A. Agglomerative (Bottom-Up)
- Start: n clusters (each point is its own cluster).
- Compute the pairwise distance matrix.
- Merge: Find the two closest clusters and merge them into a single new cluster.
- Update: Recompute the distances between the new cluster and all remaining clusters using a Linkage Method.
- Repeat: Steps 3 and 4 until all points merge into one single master cluster.
B. Divisive (Top-Down / DIANA)
- Start: 1 cluster containing ALL points.
- Split: Find the point with the greatest average dissimilarity to other cluster members. This point starts a new sub-cluster.
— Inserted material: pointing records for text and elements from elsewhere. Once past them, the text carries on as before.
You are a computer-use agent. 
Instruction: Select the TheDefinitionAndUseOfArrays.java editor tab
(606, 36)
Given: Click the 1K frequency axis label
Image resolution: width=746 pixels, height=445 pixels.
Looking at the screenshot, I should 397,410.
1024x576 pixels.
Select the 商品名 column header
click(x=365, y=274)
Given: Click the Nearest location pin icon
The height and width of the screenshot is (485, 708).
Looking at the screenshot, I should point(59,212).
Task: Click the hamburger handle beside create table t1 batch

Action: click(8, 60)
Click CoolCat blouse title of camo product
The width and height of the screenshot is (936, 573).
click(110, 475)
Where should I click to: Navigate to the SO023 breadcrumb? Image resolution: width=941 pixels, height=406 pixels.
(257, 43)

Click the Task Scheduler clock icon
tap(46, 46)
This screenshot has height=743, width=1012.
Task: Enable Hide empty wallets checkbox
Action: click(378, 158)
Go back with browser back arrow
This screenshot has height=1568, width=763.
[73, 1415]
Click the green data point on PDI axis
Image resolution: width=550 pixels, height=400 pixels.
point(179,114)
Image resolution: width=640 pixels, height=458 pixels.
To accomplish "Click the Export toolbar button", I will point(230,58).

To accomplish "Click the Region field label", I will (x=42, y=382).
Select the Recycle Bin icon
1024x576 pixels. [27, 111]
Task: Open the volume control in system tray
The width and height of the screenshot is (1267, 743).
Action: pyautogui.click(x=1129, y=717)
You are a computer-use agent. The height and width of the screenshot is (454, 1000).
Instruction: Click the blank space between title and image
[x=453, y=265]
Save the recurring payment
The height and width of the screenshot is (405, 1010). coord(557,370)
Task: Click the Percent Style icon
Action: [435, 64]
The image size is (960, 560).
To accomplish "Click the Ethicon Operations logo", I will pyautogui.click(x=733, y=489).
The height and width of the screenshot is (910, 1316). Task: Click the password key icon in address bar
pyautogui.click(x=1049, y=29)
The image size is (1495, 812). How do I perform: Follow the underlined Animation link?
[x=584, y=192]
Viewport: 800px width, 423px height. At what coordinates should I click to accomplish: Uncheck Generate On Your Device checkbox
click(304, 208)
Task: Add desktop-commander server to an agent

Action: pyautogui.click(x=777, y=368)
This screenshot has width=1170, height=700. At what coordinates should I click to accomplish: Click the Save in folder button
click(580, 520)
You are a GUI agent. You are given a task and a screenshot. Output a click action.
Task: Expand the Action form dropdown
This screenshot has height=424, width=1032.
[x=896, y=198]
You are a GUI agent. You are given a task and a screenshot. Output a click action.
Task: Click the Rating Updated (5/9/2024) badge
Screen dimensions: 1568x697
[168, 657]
- Reassign points to the sub-cluster they are most similar to.
- Repeat: Until each point is in its own individual cluster (n clusters).
Linkage Methods (Measuring Inter-Cluster Distance)
1. Single Linkage (MIN)
Distance between the NEAREST pair of points (one from each cluster).
Creates long, chain-like clusters ("chaining effect"). Highly sensitive to noise/outliers.
2. Complete Linkage (MAX)
Distance between the FARTHEST pair of points.
Creates compact, ball-shaped clusters of roughly equal diameter. Good for well-separated data.
3. Average Linkage
The average of all pairwise distances between points in cluster A and cluster B.
4. Ward's Method
Merges the two clusters that result in the minimum increase in the total within-cluster variance.